Era de fato um homem bonito. Sua fama européia de beleza era inteiramente merecida. Sua altura era mediana, mas ele tinha traços graciosos e enérgicos. Seu rosto era moreno, quase oriental, com grandes olhos escuros e lânguidos que podiam facilmente provocar uma fascinação irresistível nas mulheres. Seu cabelo e o bigode eram negros e lustrosos, e o bigode era curto, pontudo e cuidadosamente encerado. Seus traços eram regulares e agradáveis, com exceção de sua boca reta de lábios finos. Se alguma vez vi a boca de um assassino, ali estava ela – um talhe cruel e duro em seu rosto, cerrada, inexorável e terrível. Ele não deveria ter afastado o bigode da boca deixando-a descoberta, pois ela era um sinal de perigo, um aviso da natureza às suas vítimas. Sua voz era sedutora e suas maneiras perfeitas.
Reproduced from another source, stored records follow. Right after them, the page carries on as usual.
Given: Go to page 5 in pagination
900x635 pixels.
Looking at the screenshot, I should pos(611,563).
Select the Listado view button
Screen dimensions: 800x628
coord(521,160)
Quanto à idade, eu teria calculado um pouco mais de 30 anos, embora seu registro mostrasse mais tarde que ele tinha 42.
– Muito bonito, realmente muito bonito! – ele disse depois de algum tempo. – E o senhor diz que tem um jogo com meia dúzia deles. O que me intriga é que eu não tenha ouvido falar de peças tão magníficas. Eu sabia de apenas um na Inglaterra que poderia se comparar a este, mas com certeza não está à venda. Seria indiscrição se eu lhe perguntasse, dr. Hill Barton, como o obteve?
– Será que isto realmente tem importância? – perguntei com o ar mais displicente que consegui exibir. – O senhor pode ver que a peça é genuína, e quanto ao valor, eu me contento em aceitar a avaliação de um perito.
– Muito misterioso – disse ele com um brilho rápido e desconfiado em seus olhos escuros. Quem negocia com objetos tão valiosos quer saber tudo sobre a transação. Que a peça é genuína, é certo. Não tenho nenhuma dúvida a esse respeito. Mas suponha – sou obrigado a levar em consideração todas as possibilidades – que mais tarde fique provado que o senhor não tinha o direito de vendê-la?
– Eu lhe daria uma garantia contra qualquer alegação deste tipo.